*Supplied passage*.
_ _ _ _ _
In this work, novel polymeric composite fibers containing a Te-doped BG were produced by the electrospinning technique using benign solvents, with the aim of developing bioactive and antibacterial biomaterials for tissue engineering purposes. In detail, BG powders containing 5 mol% of TeO₂ (STe5) were selected as fillers, because of its bioactive, antibacterial, and antioxidant properties, already evidenced in previous works [18]. On the basis of the authors’ knowledge, no prior studies have been conducted on composite polymeric fibers containing Te-doped BG particles. In addition, the study of composite materials containing Te ions is still in its early stages, and only a couple of papers have been published so far [19,20], in which poly (methyl methacrylate) was directly loaded with tellurium, and ultrafine fibers were fabricated using pressurized gyration and vitrimeric and biobased scaffolds containing Te-doped glass were developed. Moreover, the experimental work here reported aligns with the framework of “green electrospinning”, which involves applying sustainability principles to biomaterial production through the use of biologically benign solvents, as classified by the U.S. Food and Drug Administration Q3C Class 3.

2. Materials and Methods

2.1. Materials

Composite fibers containing STe5 BG powders were successfully electrospun using poly (ϵ-caprolactone) (PCL, 80 kDa, Sigma Aldrich, Munich, Germany), acetic acid (AA) at 98% (AA, VWR, Germany), and STe5 glass powders with composition (mol%) 43.6 SiO₂, 16.7 Na₂O, 34.2 CaO, 0.5 P₂O₅, 5 TeO₂ [17]. Undoped glass powders (STe0 with composition in mol% 48.6 SiO₂, 16.7 Na₂O, 34.2 CaO, 0.5 P₂O₅ [18]) were used as control glass, for the evaluation of the effect of Te ions on the spinnability of the electrospinning solution and final properties of the composite fibers. In order to synthesize STe0 and STe5 glasses, the following reagents (purchased from Sigma-Aldrich, Merck, Darmstadt, Germany) were used: SiO₂, Na₂CO₃, CaCO₃, Ca₃(PO₄)₂ and TeO₂.

2.2. Glass Synthesis

STe0 and STe5 glasses were produced in the form of frits by the traditional melting and quenching technique in distilled water, following a previous protocol of Miola et al. [18]. The melting of the glass reagents was performed in a Pt crucible at 1450 °C for 1 h. In order to obtain glass powders, these frits were ground in a zirconia 6-ball planetary mill (Fritsh, Pulverisette 6, Idar-Oberstein, Germany) for 3 h, inverting the direction of the rotation of the balls every 30 min. Then, glass powders were sieved at 20 µm with a mesh to favor the incorporation of the BG powders into the fibers.
_ _ _ _ _
*Tasks to complete*.
- A) Answer these from the passage on Te-doped glass fibers, one line each, marked as the questions are:
(i) How many mol% of TeO₂ do the STe5 glass powders contain?
(ii) At what temperature and for how long were the glass reagents melted?
(iii) At what size were the glass powders sieved?
- B) Transcribe the passage on Te-doped glass fibers from "2.1. Materials" up to and including "Ca₃(PO₄)₂ and TeO₂.".
- C) Render this sentence from the passage on Te-doped glass fibers in Spanish: "The melting of the glass reagents was performed in a Pt crucible at 1450 °C for 1 h."
The listing plays no part in any of this work.

*Information supplied*.
_ _ _ _ _
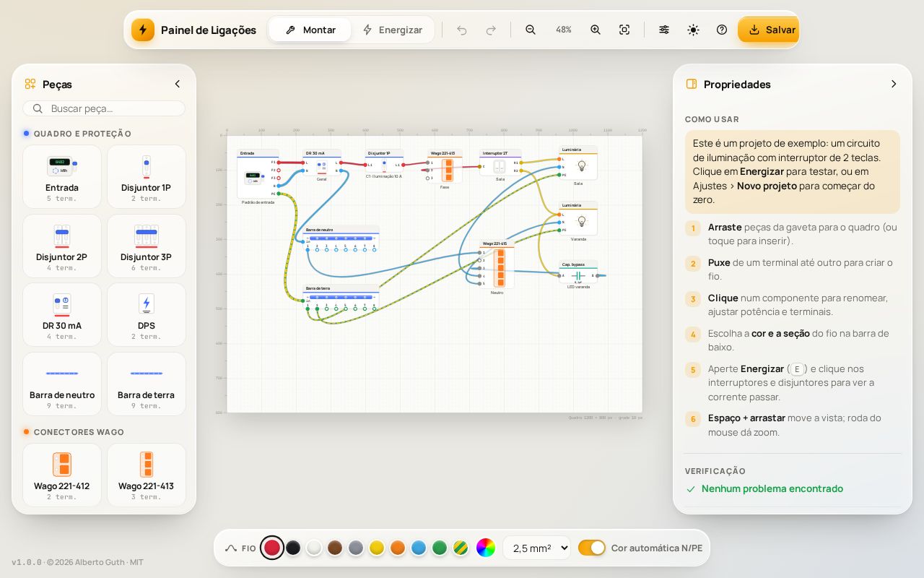
Task: Click the undo arrow icon
Action: click(462, 30)
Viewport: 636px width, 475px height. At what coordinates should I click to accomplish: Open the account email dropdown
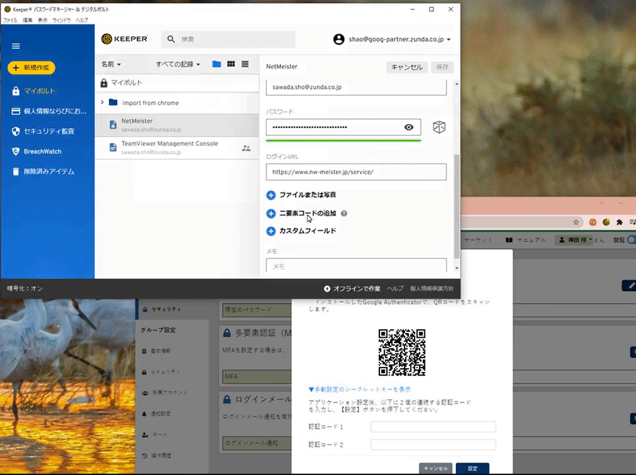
_ _ _ _ _
*Answers to the problems*.
- A)
(i) 5 mol%
(ii) 1450 °C for 1 h
(iii) 20 µm

- B)
2.1. Materials

Composite fibers containing STe5 BG powders were successfully electrospun using poly (ϵ-caprolactone) (PCL, 80 kDa, Sigma Aldrich, Munich, Germany), acetic acid (AA) at 98% (AA, VWR, Germany), and STe5 glass powders with composition (mol%) 43.6 SiO₂, 16.7 Na₂O, 34.2 CaO, 0.5 P₂O₅, 5 TeO₂ [17]. Undoped glass powders (STe0 with composition in mol% 48.6 SiO₂, 16.7 Na₂O, 34.2 CaO, 0.5 P₂O₅ [18]) were used as control glass, for the evaluation of the effect of Te ions on the spinnability of the electrospinning solution and final properties of the composite fibers. In order to synthesize STe0 and STe5 glasses, the following reagents (purchased from Sigma-Aldrich, Merck, Darmstadt, Germany) were used: SiO₂, Na₂CO₃, CaCO₃, Ca₃(PO₄)₂ and TeO₂.

- C) La fusión de los reactivos del vidrio se llevó a cabo en un crisol de Pt a 1450 °C durante 1 h.